No hay duda de que, a falta de una mejor y viable, la fórmula aprobada abre una puerta a la esperanza, establece una tutela internacional sobre el proceso a través de un Comité de la Paz, presidido por Trump, que incorporará a los líderes internacionales de más peso –al menos, esa es la idea–, y permite que sea una Administración tecnócrata palestina la que se ocupe de la reconstrucción de la Franja. Pero es asimismo indudable que la resolución tiene un potencial divisivo así en el campo palestino, concretado en la posición de Hamás, como en el israelí, donde el sionismo confesional interpreta lo acordado como una claudicación. Por no hablar de la división en las filas del Partido Republicano, donde cada vez son más las voces que reclaman a Trump una mayor dedicación a la política interior, con las encuestas a la baja y las preocupaciones al alza por el curso de la economía.

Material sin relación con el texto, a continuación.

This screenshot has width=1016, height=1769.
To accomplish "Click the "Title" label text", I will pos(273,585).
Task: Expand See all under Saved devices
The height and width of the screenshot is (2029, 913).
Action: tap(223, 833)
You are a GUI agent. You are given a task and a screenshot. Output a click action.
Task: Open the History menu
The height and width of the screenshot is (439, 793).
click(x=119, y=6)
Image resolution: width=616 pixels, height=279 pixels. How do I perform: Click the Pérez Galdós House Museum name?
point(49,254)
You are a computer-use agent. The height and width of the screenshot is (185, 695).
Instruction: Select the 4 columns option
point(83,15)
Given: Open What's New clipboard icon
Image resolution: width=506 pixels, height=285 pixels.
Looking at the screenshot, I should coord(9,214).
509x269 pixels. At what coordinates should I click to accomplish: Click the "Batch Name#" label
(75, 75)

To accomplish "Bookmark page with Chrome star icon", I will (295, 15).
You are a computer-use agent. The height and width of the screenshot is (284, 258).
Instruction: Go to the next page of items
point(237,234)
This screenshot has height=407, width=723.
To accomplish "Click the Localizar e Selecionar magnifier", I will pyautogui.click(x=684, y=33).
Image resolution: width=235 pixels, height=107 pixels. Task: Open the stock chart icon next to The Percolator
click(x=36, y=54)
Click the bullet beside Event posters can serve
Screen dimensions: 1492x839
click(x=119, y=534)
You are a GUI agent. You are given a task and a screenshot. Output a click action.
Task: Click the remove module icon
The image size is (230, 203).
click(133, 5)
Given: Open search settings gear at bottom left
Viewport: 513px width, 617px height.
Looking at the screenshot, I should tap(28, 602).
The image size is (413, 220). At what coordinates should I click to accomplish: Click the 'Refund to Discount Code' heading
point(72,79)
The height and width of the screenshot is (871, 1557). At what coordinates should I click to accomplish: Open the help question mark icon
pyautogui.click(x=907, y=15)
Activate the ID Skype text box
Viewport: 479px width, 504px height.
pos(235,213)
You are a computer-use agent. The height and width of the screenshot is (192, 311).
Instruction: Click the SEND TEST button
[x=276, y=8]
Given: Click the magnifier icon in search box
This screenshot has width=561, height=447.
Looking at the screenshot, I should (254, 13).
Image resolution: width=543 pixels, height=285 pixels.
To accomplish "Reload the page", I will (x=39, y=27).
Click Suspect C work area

La disposición de un grupo de países árabes a ser parte esencial de la fuerza internacional que debe controlar la seguridad de las fronteras, la distribución de ayuda humanitaria y el adiestramiento de una policía palestina de nuevo cuño contienen elementos de estabilización de la crisis. En cambio, la negativa de Arabia Saudí de incorporarse a los Acuerdos de Abraham si no se garantiza la fundación de un Estado palestino abre no pocas incógnitas porque, en la práctica, mantiene a la primera economía del mundo árabe al margen de la normalización de relaciones con Israel . Cobra así especial relevancia saber en qué se traduce el paso por la Casa Blanca de Mohamed bin Salman, heredero de la corona saudí, tan deseoso de tener una relación financiera normalizada con Israel como atado al compromiso de la solución de los dos Estados.
En última instancia, la resolución es un punto de partida que, vista la abstención de Rusia y China, es el único instrumento para abandonar la lógica de la guerra. Y aunque las dificultades son enormes y los intereses enfrentados justifican toda clase de temores, no se vislumbra en el horizonte ninguna alternativa exenta de las reservas que ahora se dan, por lo demás inevitables. Cierto es que el incumplimiento de las resoluciones de la ONU forma parte de la historia del conflicto, pero nunca antes la tragedia palestina tuvo la difusión y el impacto de la de Gaza.